**AIM OF THE TASK**
Reproduce word for word the passage of the nuvi 855 review below that falls between "Although the system" and "lat and lon.", inclusive.

**STUDY TEXT**
• • • • • • •

I recently purchased a nuvi 855 and all-in-all I am dissatisfied with Garmin’s product. I explored the Photo Navigation capability and found out they had proprioratized the capability.
Although the system can be hacked [which I did], you’re left with a rather primitive and rigid display architecture which is tied to Panoramio. When photos are displayed, they force you to see the logo “Panoramio” and text such as “Author”. There is no hyperlinking capability, no album capability. Data is stored as XML files but with very limited content; Links to jpeg images, text for display, lat and lon.
Worse, the software Garmin designers did a poor job of memory management. I was easily able to overload the memory resources of my nuvi 855 with no warning beyond bizarre locking up behavior of the device.
Sadly, after 1 day of using my device, it’s broken. I attempted to reset the device to no avail. I attempted to download the device to no avail. I turn it on, it wakes up like it was fresh out of the box [no user data] and after a half a dozen random menu presses it hangs.

• • • • • • •

**GIVEN RECORDS**
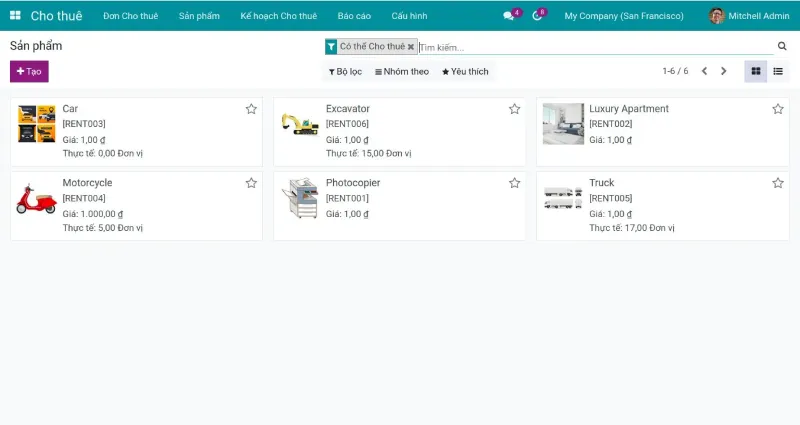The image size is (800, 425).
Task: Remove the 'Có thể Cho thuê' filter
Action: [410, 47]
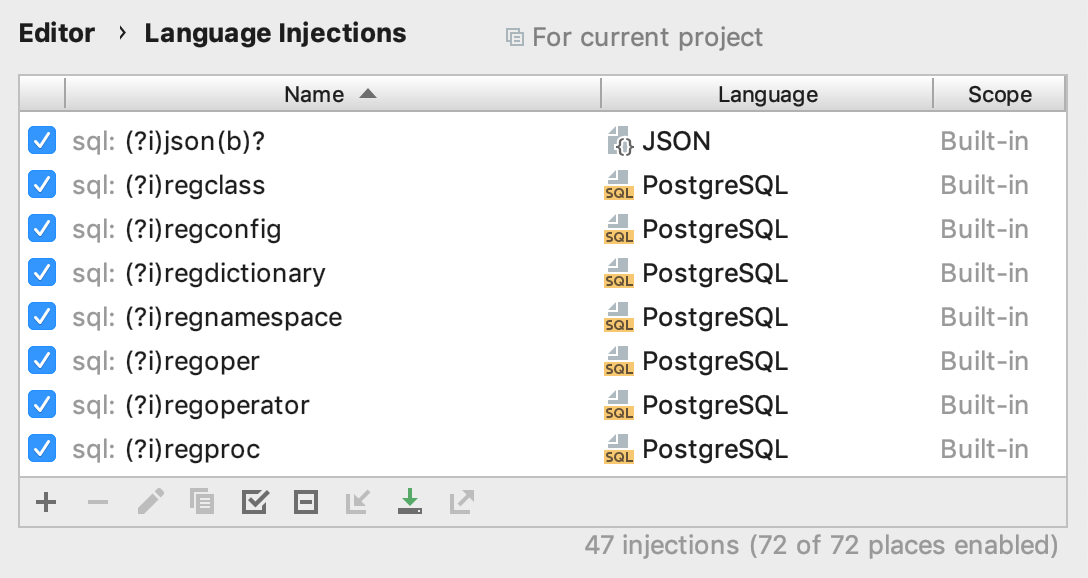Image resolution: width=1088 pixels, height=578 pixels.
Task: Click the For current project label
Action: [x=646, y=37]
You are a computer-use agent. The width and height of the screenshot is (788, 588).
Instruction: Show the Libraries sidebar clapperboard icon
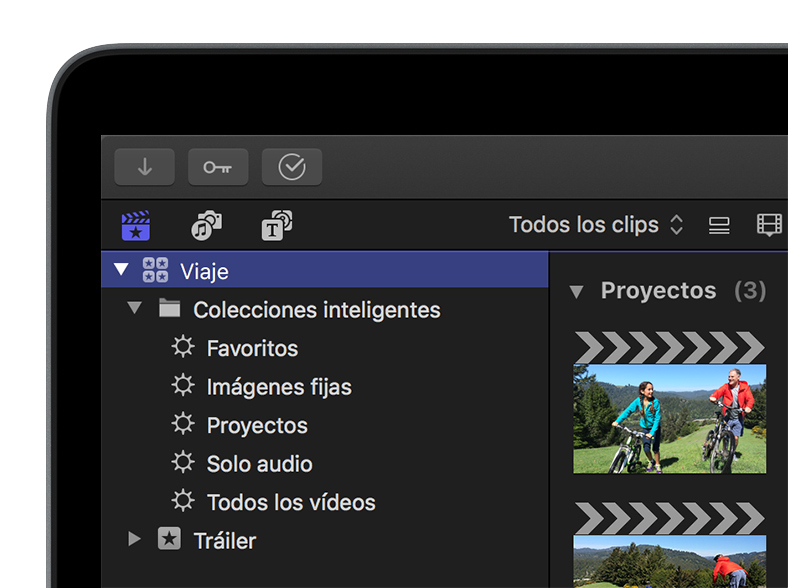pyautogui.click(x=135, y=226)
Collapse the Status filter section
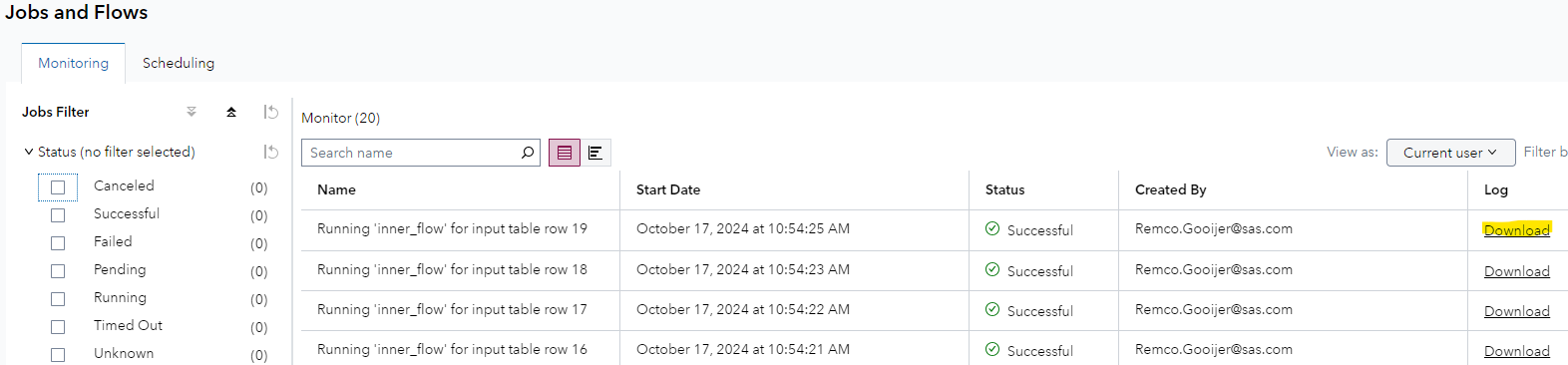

• • • • • • •

**RESULT FOR THIS TASK**
Although the system can be hacked [which I did], you’re left with a rather primitive and rigid display architecture which is tied to Panoramio. When photos are displayed, they force you to see the logo “Panoramio” and text such as “Author”. There is no hyperlinking capability, no album capability. Data is stored as XML files but with very limited content; Links to jpeg images, text for display, lat and lon.